Ida B. Wells-Barnett

“The way to right wrongs is to turn the light upon them.”

Ida B. Wells-Barnett

(1862-1931)

Wells was born enslaved in Holly Springs, Mississippi in 1862. Her father established Rust College where she received her early education, but was forced to drop out when she lost both parents to yellow fever. As the oldest she had to care for her siblings. At 16, convincing a nearby school administrator that she was 18, she landed a job as a teacher.

In 1882, Wells moved with her sisters to Memphis, Tennessee to live with their aunt and continued her education at Fisk University in Nashville. While on a train ride from Memphis to Nashville, Wells reached a turning point. Train personnel demanded she move to the car for African Americans even after she had purchased a first class ticket. Wells refused on principle, before being forcibly removed from the train. She bit one of the crew members and then sued the railroad, winning a $500 settlement in a circuit case court. The decision was later overturned by the Tennessee Supreme Court.

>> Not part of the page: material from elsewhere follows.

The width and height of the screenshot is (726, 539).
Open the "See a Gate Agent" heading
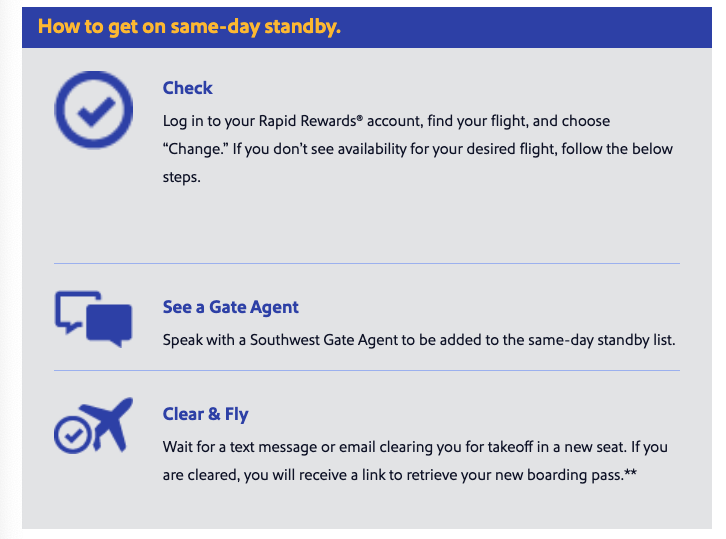point(231,307)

Following this incident, Wells began writing about issues of race and politics in the South and was very prolific. She later became an owner of two newspapers: The Memphis Free Speech and Free Speech and Headlight. In addition to working as a journalist and publisher, Wells worked as a teacher in a segregated public school in Memphis but was fired for speaking openly about its conditions. 

In 1892, Wells turned her attention to anti-lynching after a friend and two of his business associates were murdered. She is best known for her anti-lynching campaign and her outspoken editorials. Her newspaper office and equipment was destroyed as a result. 

That didn’t stop her though, and she brought her anti-lynching campaign to the White House in 1898 and called for President McKinley to make reforms. 

In 1895, Wells married Ferdinand Barnett, with whom she had four children. 

In 1896, Wells formed several civil rights organizations, including the National Association of Colored Women and in 1909, and she was one of the founders of National Association for the Advancement of Colored People (NAACP). She was an active fighter for women’s suffrage, particularly for Black women and founded the Alpha Suffrage Club in Chicago, organizing women in the city to elect candidates who would best serve the Black community. 

In the 1913 Suffrage Parade in Washington D.C., organizers asked women of color to march at the back of the parade. Wells refused, and stood on the parade sidelines to march with the white suffragists just as they were passing. Work done by Wells and the Alpha Suffrage Club played a crucial role in the victory of woman suffrage in Illinois on June 25, 1913 with the passage of the Illinois Equal Suffrage Act.

Her life is such a long record of fighting for civil rights, an incredible legacy of social and political activism, beginning as a teen to the day she died at 69.